November 14, 2008 (InfoPowa News) — In an interesting interview with the poker information publication CardPlayer.com this week, the executive director of the Poker Players Alliance, John Pappas, explained the way forward for pending Internet gambling legislation not passed in the current session of the U.S. Congress.
 
The 110th session of Congress has only weeks left to run, and inevitably there will be pending legislation that will not make the cut-off date for finalization — Pappas estimates that overall as many as 7,000 individual proposals may fall into this category.
 
When the 111th Congress of the United States convenes under a new administration, all outstanding bills not abandoned by proposers will have to be resubmitted, and CardPlayer identified three that are of particular interest to the online gambing industry:
 
S. 3616 — The Internet Skill Game and Licensing Control Act introduced on September 26 by Sen. Robert Menendez and the first bill introduced by a senator. If passed by the 111th Congress, it would "provide licensing of Internet skill game facilities," poker being the main game. The text of the bill defines a skill-based game as one "that uses simulated cards, dice, or tiles in which success is predominantly determined by the skill of the players, including poker, bridge, and mahjong." It has not passed the committee stages so far.
 
H.R. 2610 — The Skill Game Protection Act is a bill proposed by Rep. Robert Wexler of Florida on June 7, 2007 which identifies poker as a skill game on a Federal level, preventing it from being targeted by the UIGEA. If poker is a skill game, then it is not gambling, and therefore would be afforded the same protection as chess and even fantasy football. The bill remains locked in three committees.
 
H.R. 6870 Payments System Protection Act of 2008 was introduced by Congressman Barney Frank, chairman of the House Financial Services Committee and is his second attempt at weakening the UIGEA by requiring federal drafters to define exactly what online gambling activities should be stopped by the financial institutions required to enforce the flawed law.

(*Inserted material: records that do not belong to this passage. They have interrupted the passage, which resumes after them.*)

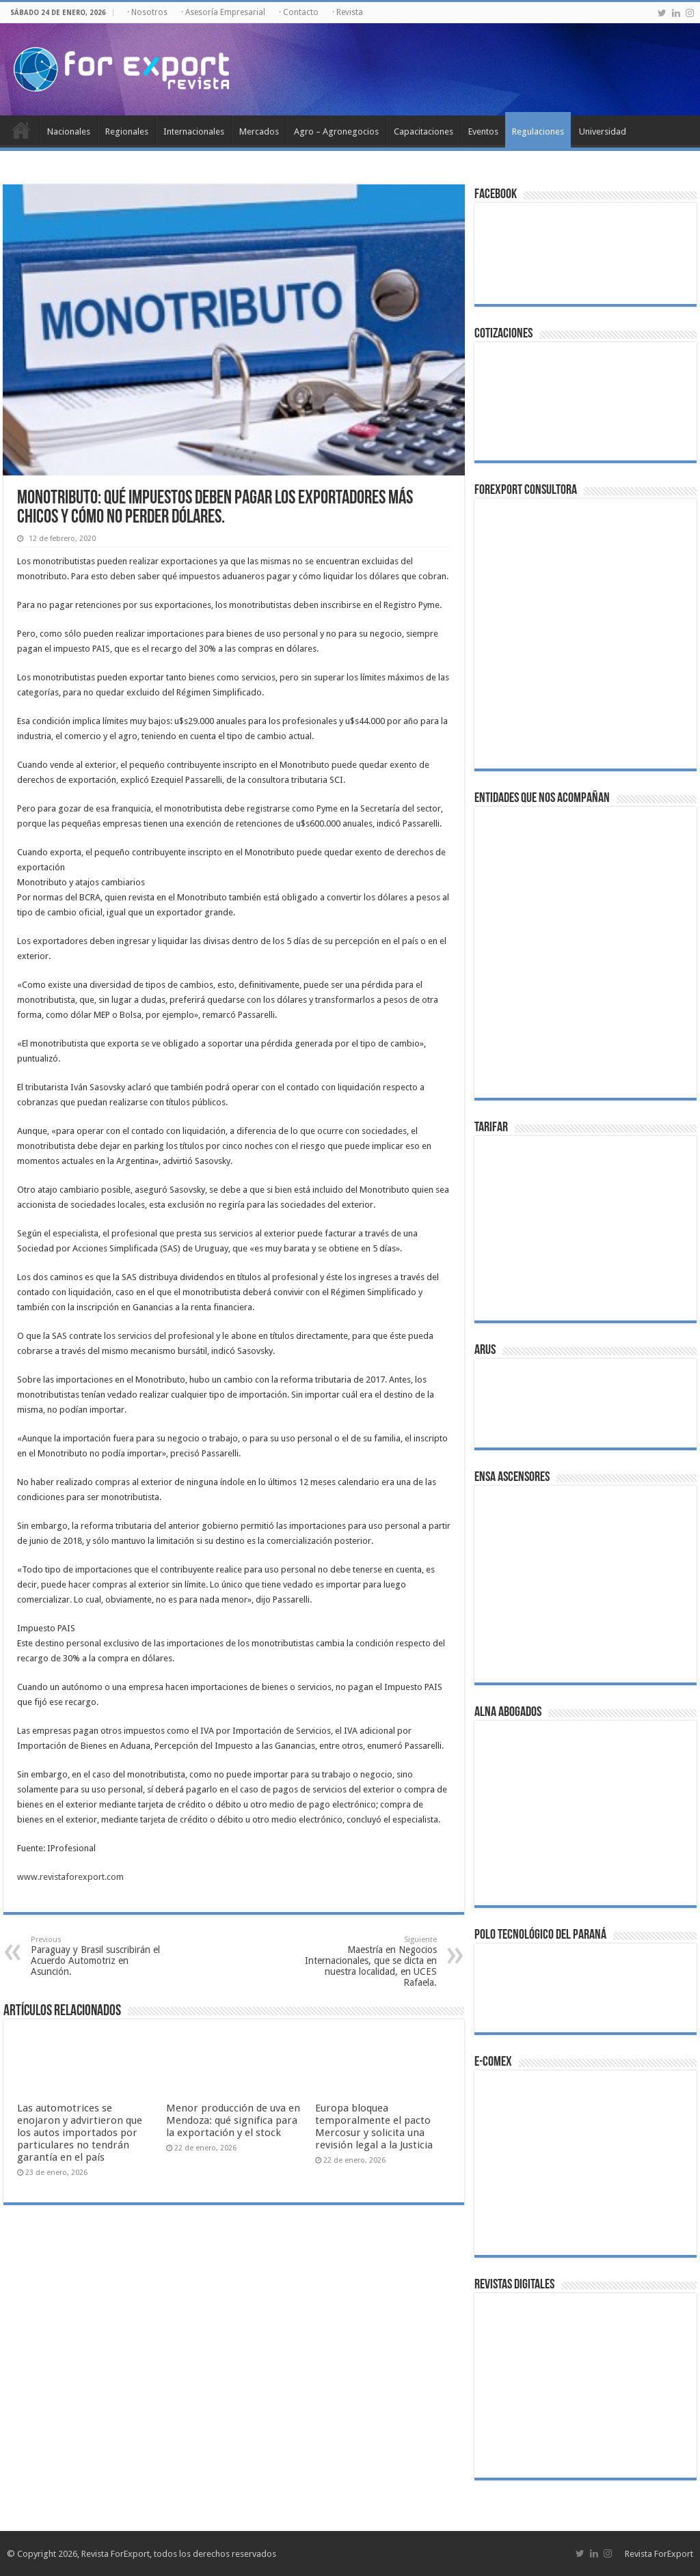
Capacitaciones (423, 131)
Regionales (126, 131)
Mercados (259, 131)
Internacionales (193, 131)
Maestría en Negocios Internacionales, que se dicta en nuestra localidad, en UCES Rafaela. (367, 1961)
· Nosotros (147, 12)
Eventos (483, 131)
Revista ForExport (659, 2554)
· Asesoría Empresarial (223, 12)
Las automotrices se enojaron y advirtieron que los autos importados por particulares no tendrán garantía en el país (79, 2132)
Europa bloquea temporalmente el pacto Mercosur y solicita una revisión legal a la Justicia (374, 2126)
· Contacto (299, 12)
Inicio (21, 129)
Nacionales (68, 131)
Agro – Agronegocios (336, 131)
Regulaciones (538, 131)
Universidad (602, 131)
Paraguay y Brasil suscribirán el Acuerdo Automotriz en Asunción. (101, 1956)
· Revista (347, 12)
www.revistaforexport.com (70, 1877)
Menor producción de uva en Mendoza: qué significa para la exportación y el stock (233, 2120)
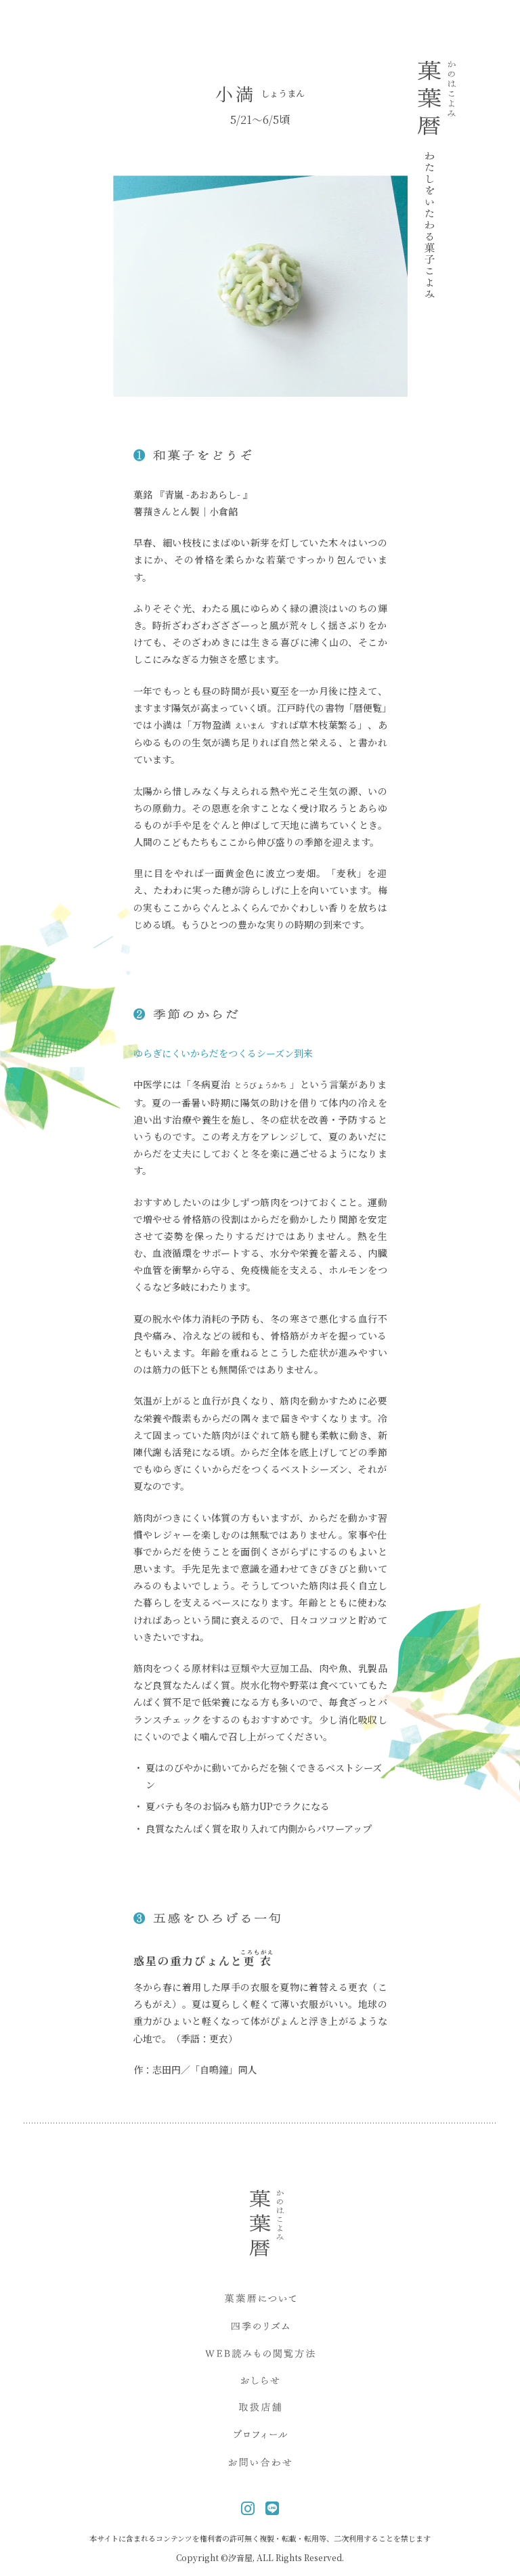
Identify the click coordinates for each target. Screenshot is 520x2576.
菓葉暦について (260, 2300)
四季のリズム (260, 2327)
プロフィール (260, 2436)
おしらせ (260, 2382)
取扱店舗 (260, 2409)
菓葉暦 (437, 179)
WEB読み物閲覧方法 (260, 2354)
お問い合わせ (260, 2463)
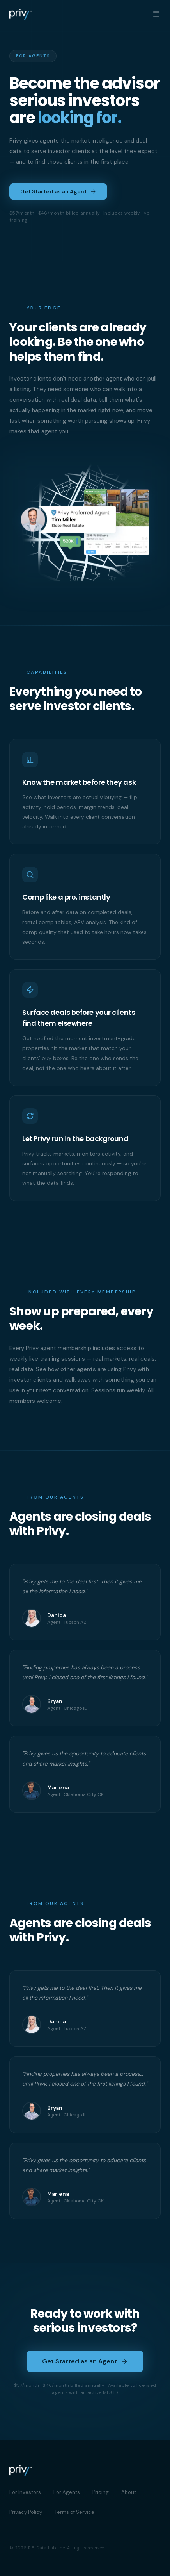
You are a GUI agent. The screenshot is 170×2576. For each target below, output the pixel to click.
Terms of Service (74, 2512)
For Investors (25, 2492)
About (128, 2492)
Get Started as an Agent (58, 191)
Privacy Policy (25, 2512)
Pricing (100, 2492)
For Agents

H.R. 6870 would benefit online poker players by removing online poker from the list of what the government believes to be illegal online gambling activities. If reintroduced and passed, it would prevent the UIGEA from stopping anything except sports-betting transactions. The bill has passed committee and was ready for a House vote in September, but was stalled by pressure of other legislation. It will therefore have to reintroduced to a Democrat-controlled Congress next year.
 
Pappas told CardPlayer that all of the proposed bills concerning poker and the Unlawful Internet Gambling Enforcement Act (UIGEA) that were introduced in 2007 and 2008 will be reintroduced when the next Congress convenes. He revealed that the PPA is working with lawmakers who introduced the bills to "tweak and change" the proposals so that they might find passage more easily. Pappas is meeting with lawmakers next week to talk about strategy.
 
Pappas will not be the only Hill-savvy executive working with legislators; lobbyists from all corners of the industry and all shades of interest are currently liasing with politicians to rewrite expiring bills that may have a renewed chance of success in the next Congress.